* Exercise details
Match on the string "label" in the entries below and return every matching line.

(Saved data entries)
****************************************

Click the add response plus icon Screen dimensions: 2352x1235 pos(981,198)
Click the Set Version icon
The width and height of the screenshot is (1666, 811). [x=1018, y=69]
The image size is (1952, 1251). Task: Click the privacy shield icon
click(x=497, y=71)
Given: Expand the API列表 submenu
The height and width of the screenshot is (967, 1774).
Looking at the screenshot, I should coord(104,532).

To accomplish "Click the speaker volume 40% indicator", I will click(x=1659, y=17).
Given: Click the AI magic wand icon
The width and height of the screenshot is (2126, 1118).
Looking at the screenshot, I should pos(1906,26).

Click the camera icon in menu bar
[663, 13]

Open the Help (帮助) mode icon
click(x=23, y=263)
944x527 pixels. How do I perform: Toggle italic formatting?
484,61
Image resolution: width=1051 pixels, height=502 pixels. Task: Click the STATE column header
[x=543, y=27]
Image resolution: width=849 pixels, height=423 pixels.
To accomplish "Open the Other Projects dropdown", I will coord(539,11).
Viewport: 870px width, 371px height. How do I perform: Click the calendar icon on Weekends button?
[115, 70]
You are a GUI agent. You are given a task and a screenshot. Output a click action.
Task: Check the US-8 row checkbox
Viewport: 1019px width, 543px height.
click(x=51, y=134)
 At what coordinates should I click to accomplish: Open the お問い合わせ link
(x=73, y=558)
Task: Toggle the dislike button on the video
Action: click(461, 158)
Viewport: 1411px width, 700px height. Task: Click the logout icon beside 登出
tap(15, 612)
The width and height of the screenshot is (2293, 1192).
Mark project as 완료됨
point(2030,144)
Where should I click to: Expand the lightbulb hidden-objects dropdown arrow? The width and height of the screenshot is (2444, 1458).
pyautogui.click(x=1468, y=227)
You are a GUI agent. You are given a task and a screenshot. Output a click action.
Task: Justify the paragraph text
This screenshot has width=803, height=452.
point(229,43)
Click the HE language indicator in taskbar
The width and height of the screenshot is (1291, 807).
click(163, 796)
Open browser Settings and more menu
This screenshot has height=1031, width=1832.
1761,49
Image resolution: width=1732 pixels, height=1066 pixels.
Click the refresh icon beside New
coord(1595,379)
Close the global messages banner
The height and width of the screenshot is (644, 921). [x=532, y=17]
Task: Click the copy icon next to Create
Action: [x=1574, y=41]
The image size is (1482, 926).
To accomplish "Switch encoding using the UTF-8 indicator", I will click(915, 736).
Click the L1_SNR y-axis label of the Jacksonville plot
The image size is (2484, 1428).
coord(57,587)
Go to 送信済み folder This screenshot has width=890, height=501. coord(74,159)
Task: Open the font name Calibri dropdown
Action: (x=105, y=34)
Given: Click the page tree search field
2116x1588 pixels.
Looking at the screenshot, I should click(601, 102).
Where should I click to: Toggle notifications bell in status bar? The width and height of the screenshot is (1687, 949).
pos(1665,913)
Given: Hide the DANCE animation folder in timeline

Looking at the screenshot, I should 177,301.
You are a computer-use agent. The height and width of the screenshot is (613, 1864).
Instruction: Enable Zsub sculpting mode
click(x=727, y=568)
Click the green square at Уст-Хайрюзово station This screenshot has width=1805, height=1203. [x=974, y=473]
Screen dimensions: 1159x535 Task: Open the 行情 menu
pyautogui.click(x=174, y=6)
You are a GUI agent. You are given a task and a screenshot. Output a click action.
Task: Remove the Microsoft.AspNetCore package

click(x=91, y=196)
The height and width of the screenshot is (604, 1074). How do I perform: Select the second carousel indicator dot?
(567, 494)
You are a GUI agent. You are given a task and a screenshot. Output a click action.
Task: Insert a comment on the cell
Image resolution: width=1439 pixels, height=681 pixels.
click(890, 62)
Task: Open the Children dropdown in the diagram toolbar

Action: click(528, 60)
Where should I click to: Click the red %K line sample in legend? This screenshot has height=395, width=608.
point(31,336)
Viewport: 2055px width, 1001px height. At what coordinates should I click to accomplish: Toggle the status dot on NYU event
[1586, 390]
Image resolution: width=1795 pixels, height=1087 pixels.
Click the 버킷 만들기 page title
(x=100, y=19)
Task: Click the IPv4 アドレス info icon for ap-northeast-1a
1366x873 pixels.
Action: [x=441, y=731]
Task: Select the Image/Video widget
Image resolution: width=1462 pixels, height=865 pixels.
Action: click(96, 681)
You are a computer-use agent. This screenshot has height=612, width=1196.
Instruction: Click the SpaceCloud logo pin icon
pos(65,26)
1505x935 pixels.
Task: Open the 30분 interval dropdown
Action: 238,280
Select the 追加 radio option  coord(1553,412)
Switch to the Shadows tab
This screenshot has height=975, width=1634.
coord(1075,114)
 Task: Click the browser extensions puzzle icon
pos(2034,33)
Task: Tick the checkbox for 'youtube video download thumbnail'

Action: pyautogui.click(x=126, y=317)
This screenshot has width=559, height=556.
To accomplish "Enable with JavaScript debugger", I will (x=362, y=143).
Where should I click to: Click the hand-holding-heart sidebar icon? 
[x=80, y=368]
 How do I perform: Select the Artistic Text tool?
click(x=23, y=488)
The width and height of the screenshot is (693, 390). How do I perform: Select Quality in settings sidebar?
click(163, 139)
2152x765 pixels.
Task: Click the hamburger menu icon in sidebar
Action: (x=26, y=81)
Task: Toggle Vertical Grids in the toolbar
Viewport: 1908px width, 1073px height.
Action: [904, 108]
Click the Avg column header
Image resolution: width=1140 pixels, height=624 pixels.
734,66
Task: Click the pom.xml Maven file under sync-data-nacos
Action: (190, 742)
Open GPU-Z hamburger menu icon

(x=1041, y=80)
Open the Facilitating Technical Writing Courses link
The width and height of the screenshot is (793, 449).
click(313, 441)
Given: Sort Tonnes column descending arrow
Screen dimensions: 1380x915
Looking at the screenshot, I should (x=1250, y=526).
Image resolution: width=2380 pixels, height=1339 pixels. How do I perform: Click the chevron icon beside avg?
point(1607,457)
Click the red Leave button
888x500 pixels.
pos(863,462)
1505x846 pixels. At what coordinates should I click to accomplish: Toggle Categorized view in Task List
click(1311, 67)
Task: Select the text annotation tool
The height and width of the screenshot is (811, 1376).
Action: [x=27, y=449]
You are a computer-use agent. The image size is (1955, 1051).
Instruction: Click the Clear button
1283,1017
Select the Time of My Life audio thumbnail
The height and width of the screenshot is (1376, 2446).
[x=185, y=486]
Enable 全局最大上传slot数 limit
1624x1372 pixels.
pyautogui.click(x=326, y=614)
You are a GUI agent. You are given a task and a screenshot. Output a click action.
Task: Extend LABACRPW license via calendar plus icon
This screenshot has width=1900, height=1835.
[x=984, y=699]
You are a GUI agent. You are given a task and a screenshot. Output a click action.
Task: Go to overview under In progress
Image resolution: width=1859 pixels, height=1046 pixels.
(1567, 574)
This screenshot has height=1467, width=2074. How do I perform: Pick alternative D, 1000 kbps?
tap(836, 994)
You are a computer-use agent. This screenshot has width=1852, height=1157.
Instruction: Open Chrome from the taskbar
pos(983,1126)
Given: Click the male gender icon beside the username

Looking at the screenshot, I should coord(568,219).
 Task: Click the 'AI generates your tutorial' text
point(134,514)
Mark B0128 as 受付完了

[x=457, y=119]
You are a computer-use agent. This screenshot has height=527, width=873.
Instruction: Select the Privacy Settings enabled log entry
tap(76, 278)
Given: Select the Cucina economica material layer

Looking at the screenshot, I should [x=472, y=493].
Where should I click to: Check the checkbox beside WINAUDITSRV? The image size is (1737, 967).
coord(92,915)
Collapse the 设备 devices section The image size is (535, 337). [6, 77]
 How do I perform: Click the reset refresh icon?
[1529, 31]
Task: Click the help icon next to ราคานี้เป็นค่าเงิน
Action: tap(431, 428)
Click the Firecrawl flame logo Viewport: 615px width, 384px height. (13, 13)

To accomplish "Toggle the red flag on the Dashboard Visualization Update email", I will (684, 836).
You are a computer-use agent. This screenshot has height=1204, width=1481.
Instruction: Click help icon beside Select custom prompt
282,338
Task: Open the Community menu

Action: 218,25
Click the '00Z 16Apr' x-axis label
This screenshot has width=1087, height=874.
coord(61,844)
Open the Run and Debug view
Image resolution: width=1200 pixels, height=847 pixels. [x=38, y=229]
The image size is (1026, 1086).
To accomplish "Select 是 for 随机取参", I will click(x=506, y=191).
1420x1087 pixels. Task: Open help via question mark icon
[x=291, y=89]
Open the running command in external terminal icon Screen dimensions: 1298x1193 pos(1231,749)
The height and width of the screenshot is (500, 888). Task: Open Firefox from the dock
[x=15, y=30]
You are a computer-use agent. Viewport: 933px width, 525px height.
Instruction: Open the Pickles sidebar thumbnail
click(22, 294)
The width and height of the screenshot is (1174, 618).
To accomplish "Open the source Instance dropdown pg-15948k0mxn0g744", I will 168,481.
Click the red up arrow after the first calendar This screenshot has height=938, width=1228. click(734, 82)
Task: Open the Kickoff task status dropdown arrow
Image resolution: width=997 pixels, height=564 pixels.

****************************************

* Problem solution
Click the L1_SNR y-axis label of the Jacksonville plot
Click the '00Z 16Apr' x-axis label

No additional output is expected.